**Work to be completed**
Among the entries below, tally each line in which the word "button" is found, then state the tally alone.
· · · · ·
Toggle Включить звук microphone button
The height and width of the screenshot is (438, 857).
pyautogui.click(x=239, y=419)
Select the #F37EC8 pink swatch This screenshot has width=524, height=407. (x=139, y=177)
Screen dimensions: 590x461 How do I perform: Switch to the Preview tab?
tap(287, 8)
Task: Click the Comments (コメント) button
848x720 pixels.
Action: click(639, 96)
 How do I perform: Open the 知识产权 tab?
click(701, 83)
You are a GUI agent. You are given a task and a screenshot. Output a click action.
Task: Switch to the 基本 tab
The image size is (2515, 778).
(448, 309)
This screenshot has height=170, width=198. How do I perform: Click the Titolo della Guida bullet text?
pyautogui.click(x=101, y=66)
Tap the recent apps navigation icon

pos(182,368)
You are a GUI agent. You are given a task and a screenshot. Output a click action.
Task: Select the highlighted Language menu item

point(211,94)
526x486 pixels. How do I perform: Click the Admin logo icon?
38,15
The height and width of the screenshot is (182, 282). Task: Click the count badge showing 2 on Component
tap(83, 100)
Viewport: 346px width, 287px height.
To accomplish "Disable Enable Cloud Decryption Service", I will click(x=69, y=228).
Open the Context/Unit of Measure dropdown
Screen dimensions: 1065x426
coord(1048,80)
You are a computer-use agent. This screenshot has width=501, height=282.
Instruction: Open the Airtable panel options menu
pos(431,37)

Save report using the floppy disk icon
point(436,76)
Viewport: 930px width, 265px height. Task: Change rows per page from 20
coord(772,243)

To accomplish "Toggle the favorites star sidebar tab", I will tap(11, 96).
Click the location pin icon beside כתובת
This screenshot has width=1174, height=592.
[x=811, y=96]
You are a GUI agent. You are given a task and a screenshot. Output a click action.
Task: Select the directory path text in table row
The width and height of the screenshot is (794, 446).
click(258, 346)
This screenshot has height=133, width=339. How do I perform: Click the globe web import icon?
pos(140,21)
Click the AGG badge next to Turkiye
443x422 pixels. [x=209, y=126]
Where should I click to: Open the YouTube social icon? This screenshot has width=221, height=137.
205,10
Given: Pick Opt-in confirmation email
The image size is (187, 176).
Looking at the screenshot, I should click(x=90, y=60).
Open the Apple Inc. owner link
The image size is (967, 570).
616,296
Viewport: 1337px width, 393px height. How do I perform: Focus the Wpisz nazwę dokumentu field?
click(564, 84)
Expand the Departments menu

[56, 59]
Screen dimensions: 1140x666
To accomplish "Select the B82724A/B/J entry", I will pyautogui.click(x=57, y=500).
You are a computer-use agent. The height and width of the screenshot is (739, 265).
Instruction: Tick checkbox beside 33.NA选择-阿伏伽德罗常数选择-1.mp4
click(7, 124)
· · · · ·
**Solution for this task**
2